TCP is a duplex transmission channel, and the Receive Window is directional. The two senders respectively notifies the peer end of its TCP Receive Window, which eventually affects the transmission efficiency from the peer end to the local end. For example, in this case, when the client uploads data to the server, the TCP Receive Window notified by the server will affect the efficiency of data transmission from the client to the server.

Image for post
Image for post

Problems with the MSS

Above each time the client sends 1466 bytes, which is the total length of the two-layer data frame. This, of course, depends on the MSS that the client and server notify each other during three handshakes. This field is in TCP Options. In the three handshakes, the MSS notified by the client to the server is 1460 bytes, and the MSS notified by the server to the client is 1412 bytes. Then, 1412 is transmitted as the MSS for transmission. Therefore, what we can get out of this is that, when the client transmits a packet, the size of a two-layer data frame is 1412 + 20 + 20 + 14 = 1466 bytes.

Analysis Conclusion

So from all of the above analysis, we know that the cause of the problem is that the TCP Receive Window on the server is small, which limits the amount of the unacknowledged data in flight to 1–2 MSS(s).

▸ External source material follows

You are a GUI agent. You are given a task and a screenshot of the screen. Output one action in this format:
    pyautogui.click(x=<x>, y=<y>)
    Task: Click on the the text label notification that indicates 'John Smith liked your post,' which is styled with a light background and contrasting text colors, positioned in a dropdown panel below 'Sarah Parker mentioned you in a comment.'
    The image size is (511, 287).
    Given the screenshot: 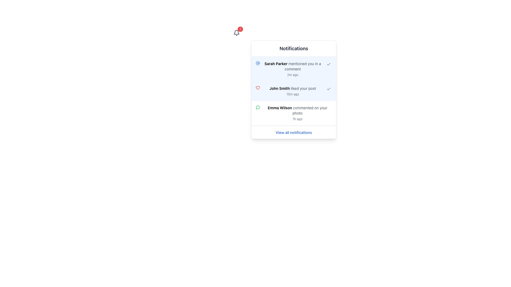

It has nothing to do with the Anti-DDoS and the SLB itself.

For the upload packets of the Anti-DDoS, the TCP Receive Window on the server has always been small, and the RTT through Anti-DDoS is relatively large, resulting in low TCP throughput. The test for the SLB can also reproduce the problem of small Receive Window. However, since the transmission from the client to the SLB is within the same metropolitan, RTT is much smaller, and the total time is also much smaller. The TCP Receive Window is small, so uploading files to the Anti-DDoS and to the SLB is almost linearly related to the RTT. This is almost impossible in normal TCP transmission because normal TCP windows must be increased and adjusted in the congestion control process.

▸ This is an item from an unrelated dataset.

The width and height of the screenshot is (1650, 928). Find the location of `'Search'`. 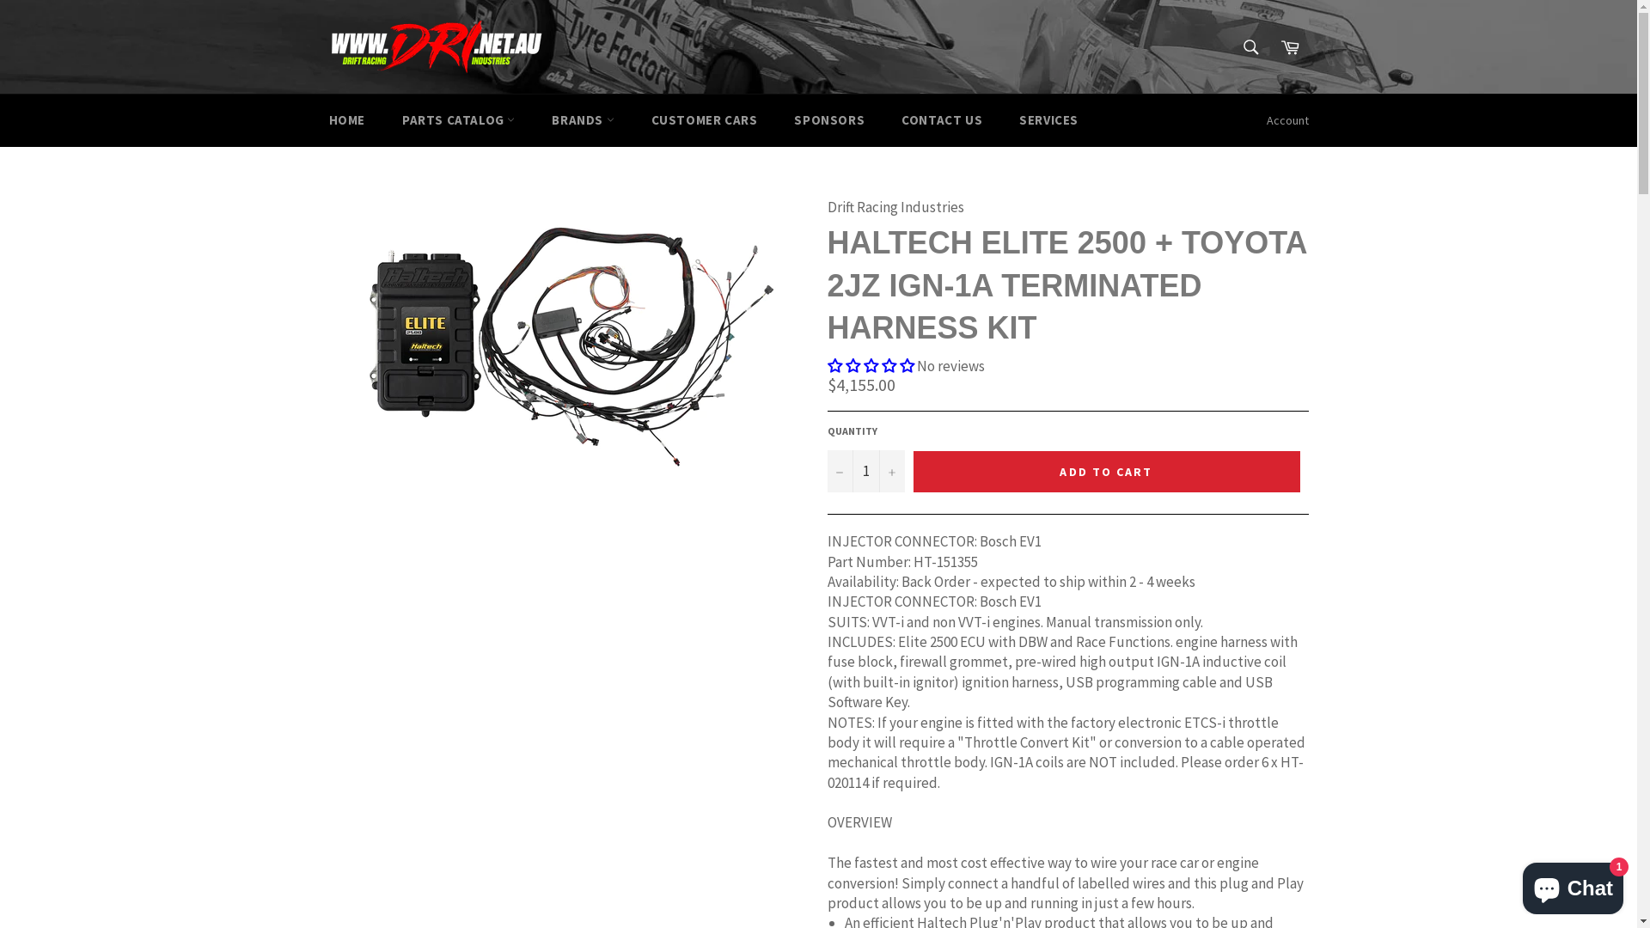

The RTT from the client to the Anti-DDoS is shown in the following figure: about 35 milliseconds.

Image for post
Image for post

The RTT from the client to the SLB is shown in the following figure: about 8 milliseconds.

Image for post
Image for post

Solution to the Customer’s Problem

Next, in this section, we are going to discuss the solutions for the problems we found above. First, let’s look at in more detail the factors that are affecting the TCP receive window.

1. TCP Receive Buffer

In Linux, the size of the TCP Receive Window depends on the size of the TCP receive buffer. By default, the size of the TCP receive buffer is dynamically adjusted by the kernel according to the available memory of the system and kernel parameter net.ipv4.tcp_rmem. The parameter net.ipv4.tcp_rmem is introduced in Linux 2.4. The settings include: min, default, max. So the system level is as follows:

(net.ipv4.tcp_rmem/net.core.rmem_max/net.ipv4.tcp_adv_win_scale)

Next, parameter used can be defined as so:

  • min: the minimum size of each TCP socket receive buffer. The default value is 4 KB.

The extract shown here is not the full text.